I pray that my husband Bill is not turning over in his grave. It is St. Patrick's Day and I am not wearing green.
When Bill and I married 50 years ago, I became a member of a clan composed of Patricks, Dennises, Maureens, Kathleens ... there is even a Tara. They seized every opportunity to gather for a party and spin tall tales.
I still don't know if Bill's oldest sister, Madeline, really had been a dance hall hostess when her future husband, Joe, first met her, according to the story their sons told. The truth went with Madeline and Joe to their graves.
When I met Madeline, she was a God-fearing woman who was thrown into a tizzy if her children or my Bill, who lived with her and her family after his mom died, was not ready on time for Sunday Mass.
I have Irish ancestors on my mother's side, too. My grandmother Mary Murphy emigrated to the United States during the famous potato famine in Ireland. Here in the United States, Mary married a handsome Italian immigrant named John Rizzo, and so my Irish blood was watered down, you might say, by tomato sauce. Truth be told, I ate more spaghetti and meatballs as a child than any Irish dishes.

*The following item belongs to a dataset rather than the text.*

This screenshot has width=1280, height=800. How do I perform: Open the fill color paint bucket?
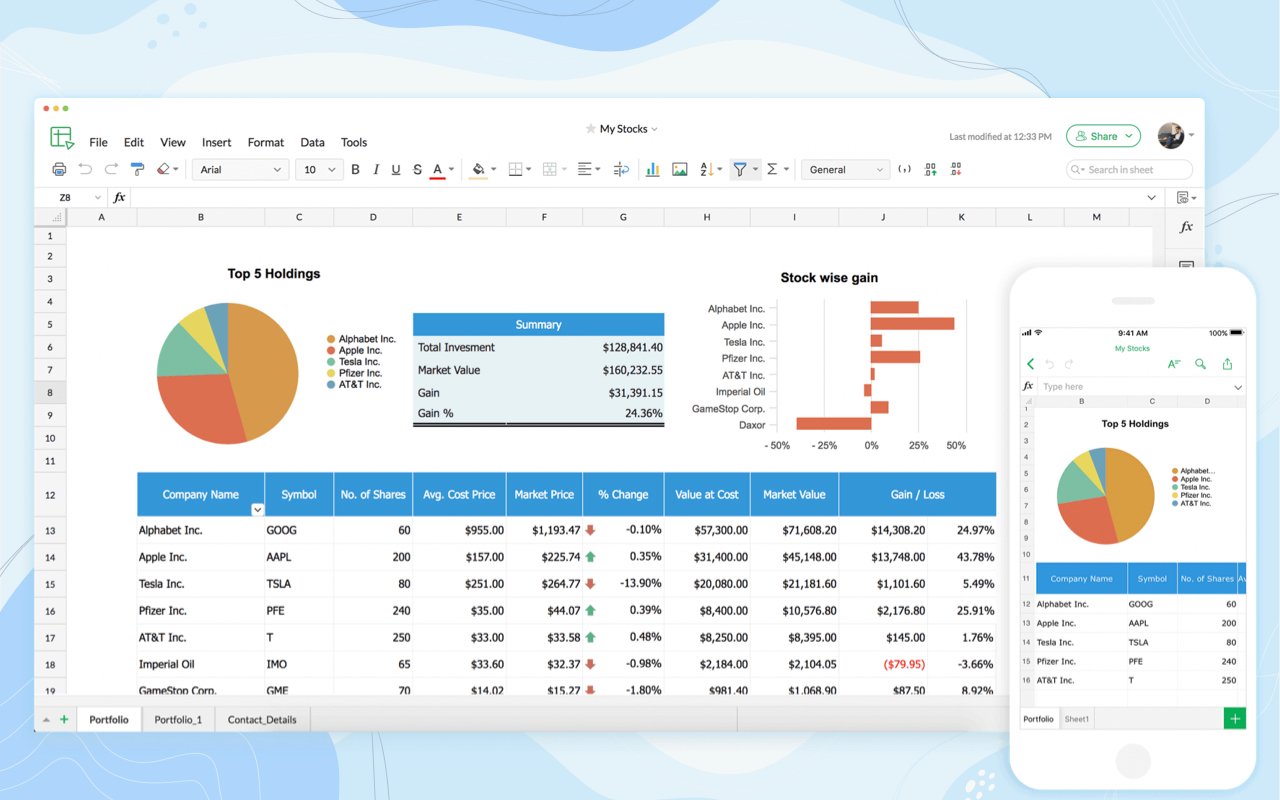(x=478, y=170)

Because I will be attending a St. Patrick's dinner and dance on March 22, I will be celebrating St. Patrick's Day late this year.

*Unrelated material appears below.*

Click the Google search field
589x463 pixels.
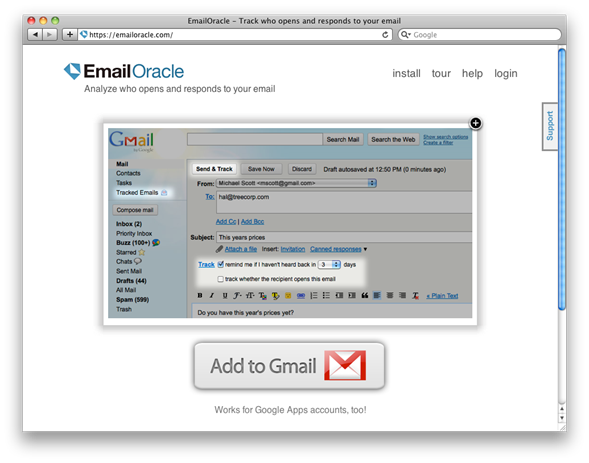click(480, 35)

I have already bought a ticket and am looking forward to an enjoyable evening with the other revelers. There is a problem, however: What will I eat? None of the Irish fare in the buffet dinner appeals to me. I would go for the baked chicken with County Cork country gravy, but I don't know what that gravy contains. My search on Google has been fruitless.

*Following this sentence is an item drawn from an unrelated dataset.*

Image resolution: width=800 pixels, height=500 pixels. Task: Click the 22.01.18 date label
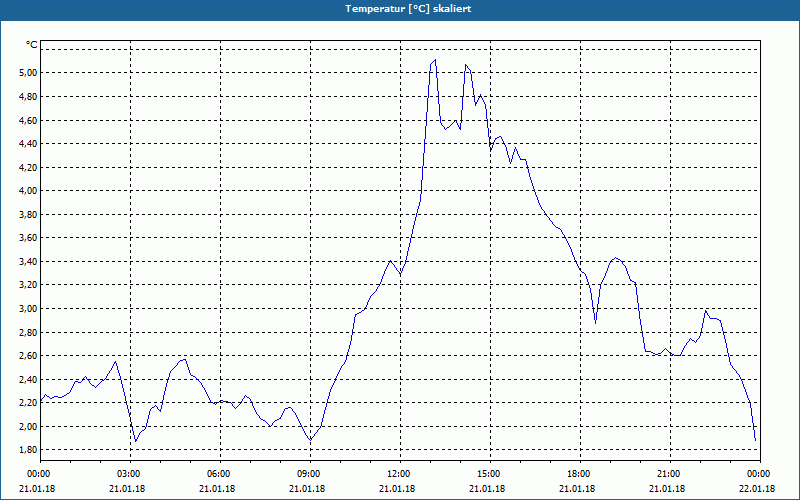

I am a terribly fussy eater, I admit, and I also need to follow a restricted diet if I don't want to suffer the consequences. Gastrointestinal upsets and allergic reactions can send me to the doctor's office or the emergency ward.
I want to attend the dinner dance and don't mind paying the price of a ticket, but now I am struggling with how I can survive. Several times I have fasted for a day preparing for a colonoscopy and once while waiting for medical attention in an emergency room, I did without lunch or dinner, but I want to have fun at the St. Patrick's party - you know, socialize and maybe even belt out an Irish ditty or do a jig on the dance floor, and for that you need energy.
Do I dare stash a sandwich in my handbag and discreetly nibble on it when everyone else is at the buffet tables filling their plates with corn beef and cabbage, Irish soda bread and more?
I don't like green desserts so I would also have to bring a piece of pound cake to have with my tea — I hope the tea isn't green.
I will be wearing, God willing, a green shamrock necklace, which should please my dear departed husband William Michael McGuire.
For now, I wish all the Irish on earth and in heaven, a Happy St. Patrick's Day.